The House of Lords totally fails to represent the diverse skills and experience of UK citizens. It is out of control – with over 800 members the second largest legislative chamber in the world after China. And it costs far too much for an institution that fails to reflect the British public.
The House of Lords isn’t just an affront to voters, it’s an unacceptable burden on the public purse.
Peers are able to claim £300 a day tax-free each day they attend, plus some travel costs. Between February 2014 to January 2015, £21 million was spent on Lords allowances and expenses, with the average Peer receiving £25,826.
A smaller, fully-elected and full-time House of Lords would be better for tax-payers.
In the House of Lords, Peers are more likely to have run a palace than have helped build one.
In the current House of Lords, 27% of Peers were politicians before entering the Lords – with the majority being former MPs.
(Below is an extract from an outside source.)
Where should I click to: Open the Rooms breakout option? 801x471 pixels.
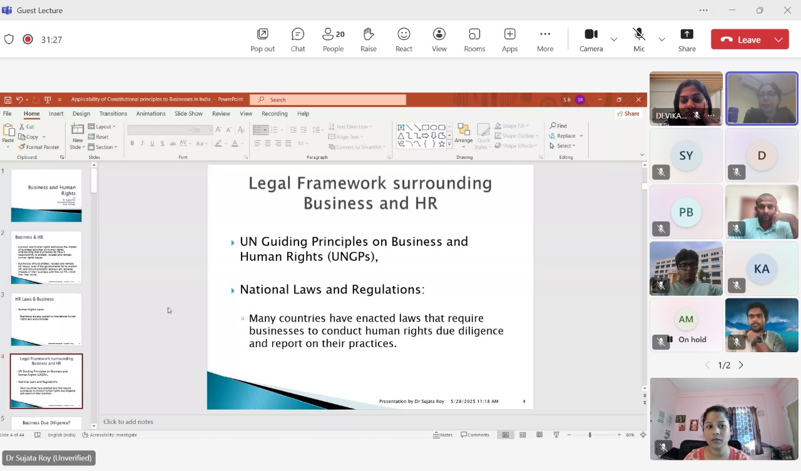(474, 39)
A further seven percent of Peers are former political staff or held senior positions in political parties.
Election is no barrier to expertise – and at the moment we have the worst of both worlds: part-time experts who rarely attend, and full-time peers who only have experience in Parliament.
Only China’s rubber stamping legislature, the National People’s Congress is larger than the Lords.
With around 800 members, the House of Lords is the second largest chamber in the world, and with fresh appointments after each change of government, it can only get larger.
A fully elected second chamber would have a fixed membership, with the public deciding who has the right to stay.
The only legislature where losing an election helps you get a seat.
As independent Crossbench peers have to fit their time in the House of Lords around busy careers, the business of the house is often left to peers who are former politicians. 25% of Lords appointments since 1997 are former MPs who lost elections or resigned. These peers owe their position purely to patronage, with the result that 71% of the House of Lords votes on party lines.
A proportional chamber elected by a system such as the Single Transferable Vote would mean Peers would be held accountable by their constituents, not party chiefs.
Second House or Retirement Home?
With the power to appoint anyone, the House of Lords could mirror the social make up of society, but this is simply not happening.
Only 29 peers are under 50, and while Lords were recently been given the ability to retire, they can sit in the Lords for the rest of their life. Female representation in the Lords has only recently reached 24% (199). London and the South-East are massively over-represented; Peers fail to represent the whole country.
A fully-elected house with real diversity of party candidates would make for better scrutiny and law-making.